Thursday, March 24, 2016

On This Holy Thursday

At the beginning of 2016, I picked a word to focus on for the whole year. The word was discipline, because heaven knows I need more of it. But slowly over the last three months, a new word has been whispering at the back of my mind.

When I first moved here to the Tri, I hated it. I hated everything about it. I spent a year avoiding the place that was supposed to be home for good, or so was the plan. And then, I decided I needed to work on contentment, which is defined as "a state of happiness." For a time, I believed I had found it. In fact, I was so happy that I prayed to God, "Please don't let me lose faith when it all falls apart." A well timed prayer, to be sure, because two weeks later, all of it did. 

Now, a change dawns, a different place, a different life, and a different word for the year: acceptance. 

In retrospect, much of my time here has been about acceptance:

Accept that this place isn't what you thought.

Accept that the people here aren't who you thought.

Accept that your job isn't what you thought.

Accept that the man was everything you denied he could be. 

Accept that the future you could have now comes at a cost, like the remainder of the friendships you have. Maybe they survive on social media, maybe not. 

Accept the fact that not many will go out of their way for you. 

I accept. I see this time for what it has been - a lesson in humility and humiliation. In frustration, and anger, and regret. In countless hours spent awake, crying out to the dark, "What was it all for? Why does it matter?"

I've received many a pep talk from well meaning individuals in the last several months. "Think of all the relationships you've formed, the things you've learned, the way you've grown." I get a bitter taste in my mouth every time I hear it. Not because they're wrong, but because they say it like somehow that's going to magically make everything better. They might as well be saying "Think of  everything you tried to accomplish and build that is now void. Think of all of your time spent waiting and surviving, just barely at times, for it to end up like this." 
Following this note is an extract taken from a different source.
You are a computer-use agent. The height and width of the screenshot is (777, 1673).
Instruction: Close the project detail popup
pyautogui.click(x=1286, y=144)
But, I am not without great optimism for the future. I accept the void, and I leave it to the past. I step forward into uncertainty, but I would rather live in this state for a time, than merely survive in the broken ruins of what never came to fruition. 

My dear friend said to me a few days ago, "The Lord gives, and He takes away.
Bless Him all the same."

Yea, though I walk through the valley of the shadow of death, or of disappointment, or of disillusionment, I will not fear. What God has made crooked, who can make straight?

Bless His name. 

Tuesday, March 8, 2016

Forgive as Forgiven

I'm not very good at it. I've written about it before. I'm not the "forgive and forget" type. I'm the "forgive and never let you forget" type.

This past weekend, I found myself in a most ironic situation. There I sat, in the living room of my friends house, holding a phone to my ear and listening to the sounds of my own heart being ripped out, for the second time in less than a year. 

When the phone call was ended, and the damage done, I sat in the darkened room with my friend, who had heard most of what happened - an angry voice over the telephone and me, sobbing uncontrollably. 

We all know what it is to be hurt. Sometimes the cuts are so deep, we are sure they will never heal. Sometimes the scars are so numerous, we can't remember what we were like without them. Sometimes the wound is so raw that even the slightest provocation will tear it open again. Sometimes forgiveness seems impossible. 

She looked at me, my friend did, and offered me words of peace and calm. She's known me a long time, and always has had a knack for tempering my impulse to instantly and foolishly react. 

There is irony in having such an event happen as I sat in her living room, because if she hadn't forgiven me when I asked, I wouldn't have been there at all. Indeed, such a phone call never would have existed, and neither would many of the happy moments of the last five months. A year ago, I made a phone call of my own and I asked for her forgiveness for something I had done wrong three years prior. She didn't even hesitate. She said, "I have been waiting for this phone call for three years."

With open arms, I was accepted. Much was forgiven of me, by her and by her family, without retribution. Without judgement. Without paying a price again and again and again. That's exactly what forgiveness is. The price has already been paid, the blood shed, and we can walk freely into the arms of Someone who didn't deserve to pay it, but who gladly did for our sake. 

Because of Him, I can forgive much, because I am forgiven.